» **Task instructions**
Write the entries below out again exactly, but skip the pictures.

[Stored data entries]
· · · · ·
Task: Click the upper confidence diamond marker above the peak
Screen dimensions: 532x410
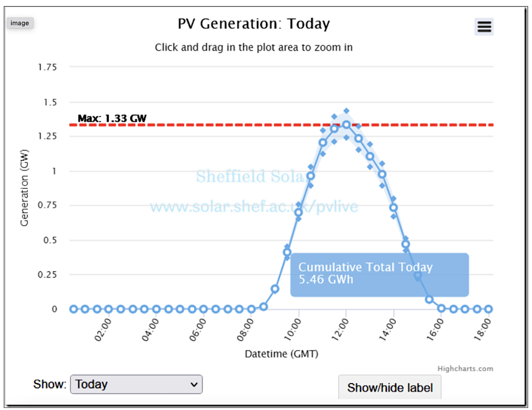Action: 346,111
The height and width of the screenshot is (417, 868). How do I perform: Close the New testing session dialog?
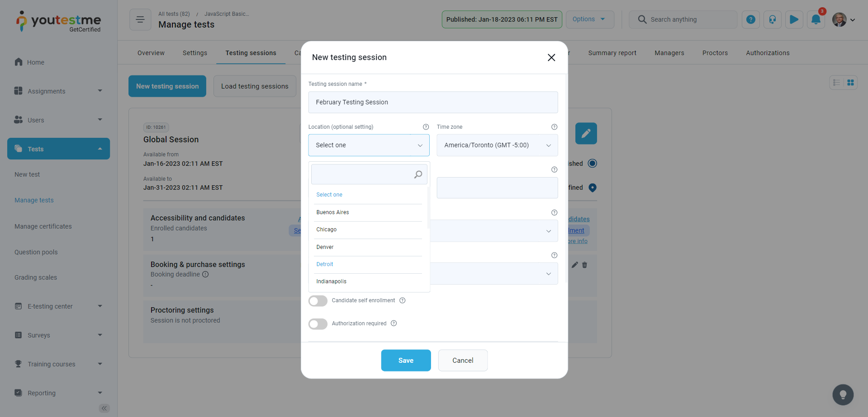point(551,57)
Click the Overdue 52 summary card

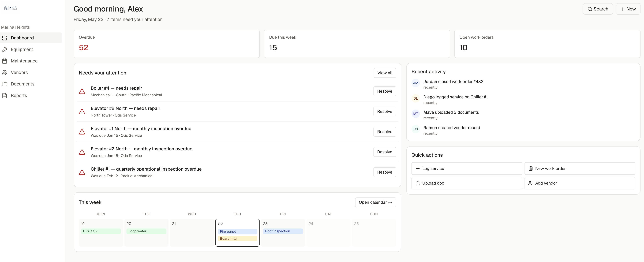pos(167,44)
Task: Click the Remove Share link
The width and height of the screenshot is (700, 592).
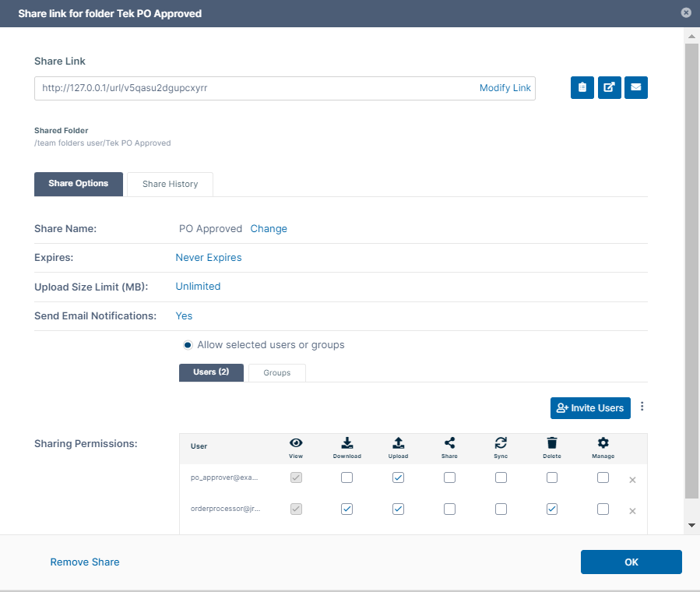Action: pyautogui.click(x=85, y=562)
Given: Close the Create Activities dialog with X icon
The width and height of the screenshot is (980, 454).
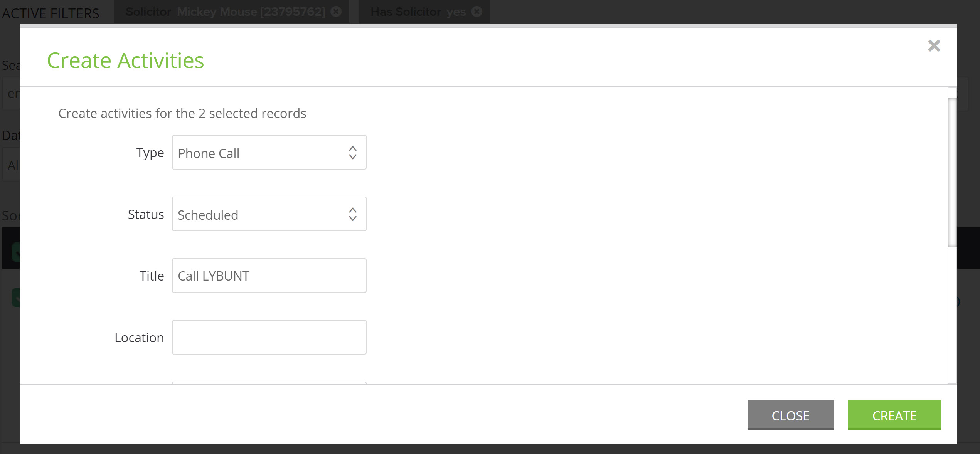Looking at the screenshot, I should [x=934, y=46].
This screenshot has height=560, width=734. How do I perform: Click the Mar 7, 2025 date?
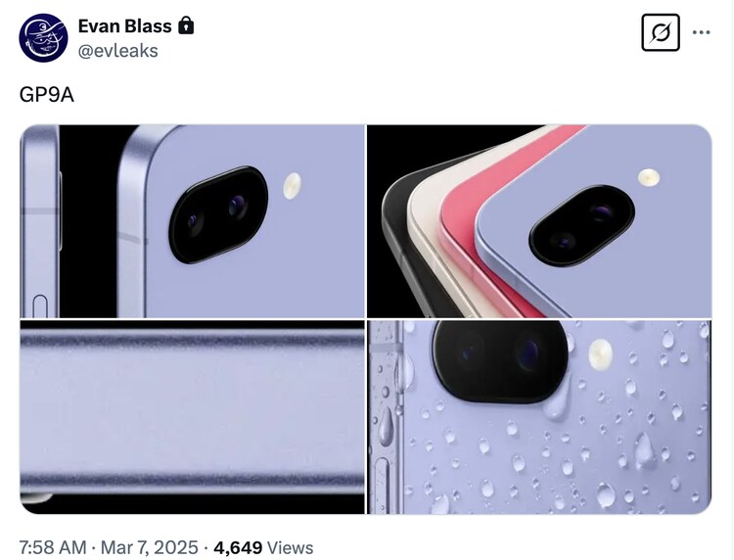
· · · · ·
» **Output below**
Task: Click the upper confidence diamond marker above the peak
Screen dimensions: 532x410
Action: 346,111
The height and width of the screenshot is (417, 868). How do I perform: Close the New testing session dialog?
point(551,57)
Click the Overdue 52 summary card

pos(167,44)
Task: Click the Remove Share link
The width and height of the screenshot is (700, 592).
Action: pyautogui.click(x=85, y=562)
Given: Close the Create Activities dialog with X icon
The width and height of the screenshot is (980, 454).
Looking at the screenshot, I should [x=934, y=46].
This screenshot has height=560, width=734. How do I perform: Click the Mar 7, 2025 date?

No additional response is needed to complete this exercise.